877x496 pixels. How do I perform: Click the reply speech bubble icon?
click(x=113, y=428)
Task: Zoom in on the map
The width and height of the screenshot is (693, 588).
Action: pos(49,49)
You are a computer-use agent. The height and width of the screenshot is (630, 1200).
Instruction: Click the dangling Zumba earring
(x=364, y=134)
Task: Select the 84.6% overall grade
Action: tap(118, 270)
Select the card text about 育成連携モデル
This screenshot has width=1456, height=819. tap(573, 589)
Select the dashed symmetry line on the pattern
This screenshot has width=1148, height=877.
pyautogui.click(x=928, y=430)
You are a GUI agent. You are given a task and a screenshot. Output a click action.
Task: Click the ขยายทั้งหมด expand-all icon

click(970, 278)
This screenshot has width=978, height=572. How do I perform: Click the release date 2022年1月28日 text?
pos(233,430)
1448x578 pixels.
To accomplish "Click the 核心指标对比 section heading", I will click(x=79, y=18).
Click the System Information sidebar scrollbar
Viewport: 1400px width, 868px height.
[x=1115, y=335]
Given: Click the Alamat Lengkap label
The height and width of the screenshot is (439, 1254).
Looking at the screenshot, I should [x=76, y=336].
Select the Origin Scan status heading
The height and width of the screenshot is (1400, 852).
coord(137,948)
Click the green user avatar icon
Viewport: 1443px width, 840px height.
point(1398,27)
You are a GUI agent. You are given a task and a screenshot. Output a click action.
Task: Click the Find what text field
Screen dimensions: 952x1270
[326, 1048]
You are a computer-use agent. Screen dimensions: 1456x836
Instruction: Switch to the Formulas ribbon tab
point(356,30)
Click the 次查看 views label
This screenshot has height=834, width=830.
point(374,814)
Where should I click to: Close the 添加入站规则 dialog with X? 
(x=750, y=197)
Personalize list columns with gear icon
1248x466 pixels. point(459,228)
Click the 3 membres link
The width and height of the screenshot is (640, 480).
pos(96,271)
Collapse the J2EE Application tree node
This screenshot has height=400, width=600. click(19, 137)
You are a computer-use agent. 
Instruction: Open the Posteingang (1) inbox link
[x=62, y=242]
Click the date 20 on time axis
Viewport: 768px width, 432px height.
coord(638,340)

+++++

EXERCISE PROMPT:
Please transcribe the material above precisely as it stands.

FINAL ANSWER:
877x496 pixels. How do I perform: Click the reply speech bubble icon?
click(x=113, y=428)
Task: Zoom in on the map
The width and height of the screenshot is (693, 588).
Action: pos(49,49)
You are a computer-use agent. The height and width of the screenshot is (630, 1200).
Instruction: Click the dangling Zumba earring
(x=364, y=134)
Task: Select the 84.6% overall grade
Action: tap(118, 270)
Select the card text about 育成連携モデル
This screenshot has width=1456, height=819. tap(573, 589)
Select the dashed symmetry line on the pattern
This screenshot has width=1148, height=877.
pyautogui.click(x=928, y=430)
You are a GUI agent. You are given a task and a screenshot. Output a click action.
Task: Click the ขยายทั้งหมด expand-all icon

click(970, 278)
This screenshot has width=978, height=572. How do I perform: Click the release date 2022年1月28日 text?
pos(233,430)
1448x578 pixels.
To accomplish "Click the 核心指标对比 section heading", I will click(x=79, y=18).
Click the System Information sidebar scrollbar
Viewport: 1400px width, 868px height.
[x=1115, y=335]
Given: Click the Alamat Lengkap label
The height and width of the screenshot is (439, 1254).
Looking at the screenshot, I should [x=76, y=336].
Select the Origin Scan status heading
The height and width of the screenshot is (1400, 852).
coord(137,948)
Click the green user avatar icon
Viewport: 1443px width, 840px height.
point(1398,27)
You are a GUI agent. You are given a task and a screenshot. Output a click action.
Task: Click the Find what text field
Screen dimensions: 952x1270
[326, 1048]
You are a computer-use agent. Screen dimensions: 1456x836
Instruction: Switch to the Formulas ribbon tab
point(356,30)
Click the 次查看 views label
This screenshot has height=834, width=830.
point(374,814)
Where should I click to: Close the 添加入站规则 dialog with X? 
(x=750, y=197)
Personalize list columns with gear icon
1248x466 pixels. point(459,228)
Click the 3 membres link
The width and height of the screenshot is (640, 480).
pos(96,271)
Collapse the J2EE Application tree node
This screenshot has height=400, width=600. click(19, 137)
You are a computer-use agent. 
Instruction: Open the Posteingang (1) inbox link
[x=62, y=242]
Click the date 20 on time axis
Viewport: 768px width, 432px height.
coord(638,340)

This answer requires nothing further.